• **Required work**: Please copy each line of the data that includes the string "Personal".

• **Entries provided**:
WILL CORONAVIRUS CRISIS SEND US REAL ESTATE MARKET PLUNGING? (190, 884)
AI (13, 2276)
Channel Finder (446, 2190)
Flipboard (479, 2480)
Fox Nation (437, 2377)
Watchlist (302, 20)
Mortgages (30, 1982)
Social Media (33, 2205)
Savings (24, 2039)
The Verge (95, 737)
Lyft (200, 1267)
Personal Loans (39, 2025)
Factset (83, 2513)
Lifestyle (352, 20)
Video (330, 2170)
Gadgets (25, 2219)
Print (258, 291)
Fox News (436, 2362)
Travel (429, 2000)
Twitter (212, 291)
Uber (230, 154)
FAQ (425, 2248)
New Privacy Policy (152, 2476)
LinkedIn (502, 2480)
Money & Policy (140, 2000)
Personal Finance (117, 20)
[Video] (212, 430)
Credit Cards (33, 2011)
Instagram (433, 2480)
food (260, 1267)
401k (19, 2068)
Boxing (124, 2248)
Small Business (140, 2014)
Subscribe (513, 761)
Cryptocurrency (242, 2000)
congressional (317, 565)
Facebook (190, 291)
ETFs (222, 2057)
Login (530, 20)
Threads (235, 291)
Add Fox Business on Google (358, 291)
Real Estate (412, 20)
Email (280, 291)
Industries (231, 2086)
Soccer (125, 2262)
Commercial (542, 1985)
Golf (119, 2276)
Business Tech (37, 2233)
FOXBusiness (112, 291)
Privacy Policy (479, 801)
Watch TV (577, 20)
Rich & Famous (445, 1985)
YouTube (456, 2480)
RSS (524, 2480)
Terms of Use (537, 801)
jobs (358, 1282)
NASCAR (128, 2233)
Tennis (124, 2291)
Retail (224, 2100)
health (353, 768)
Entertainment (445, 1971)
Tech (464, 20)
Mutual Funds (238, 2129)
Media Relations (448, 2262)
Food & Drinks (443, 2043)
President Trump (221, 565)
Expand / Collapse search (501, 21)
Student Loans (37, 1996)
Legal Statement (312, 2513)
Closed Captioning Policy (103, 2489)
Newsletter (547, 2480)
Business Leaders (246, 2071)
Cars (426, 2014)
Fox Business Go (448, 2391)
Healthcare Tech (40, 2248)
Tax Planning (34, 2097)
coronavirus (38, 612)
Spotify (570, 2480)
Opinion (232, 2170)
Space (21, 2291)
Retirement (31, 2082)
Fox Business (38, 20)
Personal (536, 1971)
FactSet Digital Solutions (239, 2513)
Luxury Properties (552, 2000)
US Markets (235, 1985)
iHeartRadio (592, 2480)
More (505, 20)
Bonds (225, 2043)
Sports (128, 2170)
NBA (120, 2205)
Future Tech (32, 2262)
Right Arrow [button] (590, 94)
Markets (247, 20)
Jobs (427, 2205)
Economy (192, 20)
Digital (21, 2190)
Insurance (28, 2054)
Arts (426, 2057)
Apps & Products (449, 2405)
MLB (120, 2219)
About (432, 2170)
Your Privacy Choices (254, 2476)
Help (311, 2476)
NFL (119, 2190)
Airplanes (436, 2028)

• **Answer section**:
Personal Loans (39, 2025)
Personal Finance (117, 20)
Personal (536, 1971)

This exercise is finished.